Mystery at the Mill (Blue Readers Fiction, Level 5) takes you on an adventure in space and time, and it also raises some important issues in our society that your students will care about, too.
The story is set in Yorkshire, England, in our time with a parallel narrative that takes you back to Victorian England. A young girl discovers her great-great-grandmother's diary and learns about her hard life as a child worker in the local mill. Soon she starts to investigate if the local boutique sells ethically made clothes, and she gets into some serious trouble. What makes this story special is not only the way Elspeth Rawstron combines excitement with issues such as child labour and ethical fashion, but also the story within the story as seen through the great-great grandmother's diary.
The illustrations create a special atmosphere in this reader as Nick Tankard walks us through Saltaire, Yorkshire, in both the present and the past.
We have prepared two special projects for you and your class to use with the book. Level: CEF B1, Cambridge PET, Trinity 5, 6 Age: 11+ Themes: Human interest, Mystery
Project 1: Ethical Fashion and Fairtrade
Project 1 is about Ethical fashion and Fairtrade and discusses these topics, asking your students to prepare a poster. You can carry it out as a workshop or homework activity, and I would let students decide if they want to do it independently or in groups.
- You can print the project or use it on an IWB: Ethical Fashion and Fairtrade
- You will need the following website: Fairtrade International
Project 2: UNESCO World Heritage Sites
Project 2 focuses on our heritage, UNESCO World Heritage Sites and Saltaire, Yorkshire, which is also a World Heritage Site.
- You can print the project or use it on an IWB: UNESCO World Heritage
- You may like to use websites to introduce the story:
Here you will find more worksheets you can use with the story:
Meet the author and the illustrator: an interview with Elspeth Rawstron and Nick Tankard
We chatted with Elspeth Rawstron and Nick Tankard and learnt a lot about the story, the setting and their experiences.
Helbling Readers Blog (HRB): Hello Elspeth and Nick. Can you tell me how the idea of Mystery at the Mill was born?

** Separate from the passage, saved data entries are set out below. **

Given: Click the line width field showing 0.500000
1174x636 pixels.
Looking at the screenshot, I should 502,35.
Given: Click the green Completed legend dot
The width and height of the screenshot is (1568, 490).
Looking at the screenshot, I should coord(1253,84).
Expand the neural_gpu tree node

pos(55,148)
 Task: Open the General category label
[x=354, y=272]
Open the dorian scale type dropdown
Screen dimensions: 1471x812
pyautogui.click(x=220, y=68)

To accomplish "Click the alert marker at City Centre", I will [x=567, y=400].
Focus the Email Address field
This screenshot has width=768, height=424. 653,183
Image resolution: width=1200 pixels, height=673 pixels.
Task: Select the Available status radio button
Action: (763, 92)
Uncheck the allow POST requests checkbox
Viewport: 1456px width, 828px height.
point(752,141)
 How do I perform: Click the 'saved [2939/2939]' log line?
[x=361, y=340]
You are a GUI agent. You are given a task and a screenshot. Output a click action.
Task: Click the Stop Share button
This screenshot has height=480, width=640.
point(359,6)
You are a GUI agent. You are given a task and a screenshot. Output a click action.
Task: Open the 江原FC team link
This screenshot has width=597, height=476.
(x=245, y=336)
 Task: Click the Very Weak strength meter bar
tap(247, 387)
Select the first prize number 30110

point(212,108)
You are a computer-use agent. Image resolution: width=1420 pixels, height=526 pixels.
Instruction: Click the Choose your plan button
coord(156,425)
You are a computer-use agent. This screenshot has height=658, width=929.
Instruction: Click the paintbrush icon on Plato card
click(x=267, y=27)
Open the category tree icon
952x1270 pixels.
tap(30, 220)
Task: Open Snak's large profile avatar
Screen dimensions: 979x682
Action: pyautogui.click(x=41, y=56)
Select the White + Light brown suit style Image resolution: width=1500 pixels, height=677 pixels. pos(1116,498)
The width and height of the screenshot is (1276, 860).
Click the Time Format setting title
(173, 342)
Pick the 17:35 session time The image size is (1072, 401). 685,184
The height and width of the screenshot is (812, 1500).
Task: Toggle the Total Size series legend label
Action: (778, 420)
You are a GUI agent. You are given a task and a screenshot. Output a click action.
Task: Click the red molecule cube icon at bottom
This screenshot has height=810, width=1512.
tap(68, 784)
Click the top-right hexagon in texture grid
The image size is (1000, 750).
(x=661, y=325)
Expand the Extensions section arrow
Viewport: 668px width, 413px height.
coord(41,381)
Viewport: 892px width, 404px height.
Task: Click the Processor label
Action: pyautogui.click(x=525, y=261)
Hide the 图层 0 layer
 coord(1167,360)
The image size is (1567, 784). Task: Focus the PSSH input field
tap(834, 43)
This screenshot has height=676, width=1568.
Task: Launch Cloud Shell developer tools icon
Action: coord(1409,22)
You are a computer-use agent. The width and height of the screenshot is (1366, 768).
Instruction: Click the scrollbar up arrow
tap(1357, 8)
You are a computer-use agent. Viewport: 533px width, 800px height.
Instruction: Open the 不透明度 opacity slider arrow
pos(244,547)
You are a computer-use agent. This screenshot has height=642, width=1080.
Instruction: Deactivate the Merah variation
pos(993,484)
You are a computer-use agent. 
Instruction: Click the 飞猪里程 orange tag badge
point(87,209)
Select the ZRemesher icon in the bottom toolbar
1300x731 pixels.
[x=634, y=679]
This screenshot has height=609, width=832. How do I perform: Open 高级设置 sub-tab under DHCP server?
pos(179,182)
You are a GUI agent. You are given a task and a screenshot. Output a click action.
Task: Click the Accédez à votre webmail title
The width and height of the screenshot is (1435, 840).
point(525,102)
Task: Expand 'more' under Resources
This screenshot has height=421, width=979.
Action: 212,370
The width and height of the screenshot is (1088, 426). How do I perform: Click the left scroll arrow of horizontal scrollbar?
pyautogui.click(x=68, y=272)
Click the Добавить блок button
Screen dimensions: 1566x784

Elspeth: I have a fascination with Victorian times and after a visit to Salts Mill one day, I knew I wanted to write a story set there. Around that time, I was writing some texts for a coursebook and one of them was about child labour and ethical fashion and the idea came to set the story in the past and the present. I spent another day walking along the canal and a day in Saltaire and the mill and parts of the story began to form and Emily came to life and I jotted down a bit of her story.
Nick: Elspeth got in touch with me after finding one of my illustrations on a website about my hometown of Saltaire. I had been working on a series of illustrations about Saltaire and it’s founder Sir Titus Salt for a number of years so it was lovely to read about it from another perspective and it was also a great opportunity to learn something new about the history of Saltaire.
HRB: I really like how the story within the story is represented both visually and textually. There is a magical balance between these two forms of representation that creates a special atmosphere in this book. How did you work together? How much do you inspire each other?
E: Whilst I was researching the Mystery at the Mill, I saw one of Nick’s illustrations of the mill and Titus Salt, on the Saltaire history club’s website. I loved the illustration and it really inspired me to finish the story. At that point I didn’t know whether he would agree to illustrate it or not. Luckily he did! It was a nice feeling knowing that Nick knew all the places I mentioned in the story. It meant I didn’t have to describe those places in the picture descriptions. I think because we are both inspired by buildings and places, in this case Salts Mill, it makes it easy to work together. Nick brings out the magic of a place in his illustrations. He makes the buildings come alive and gives them a character of their own. His illustrations are a story in themselves.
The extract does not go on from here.